TASK DIRECTIONS | Transcribe precisely, and only, the lines beginning at the line containing "You are a GUI" and ending at the final line of the material below.

:: EXCERPTED RECORDS

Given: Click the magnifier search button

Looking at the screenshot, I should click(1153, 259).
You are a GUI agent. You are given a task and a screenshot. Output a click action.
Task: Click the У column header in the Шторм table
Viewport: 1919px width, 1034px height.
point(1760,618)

::::

EXERCISE RESULT |
You are a GUI agent. You are given a task and a screenshot. Output a click action.
Task: Click the У column header in the Шторм table
Viewport: 1919px width, 1034px height.
point(1760,618)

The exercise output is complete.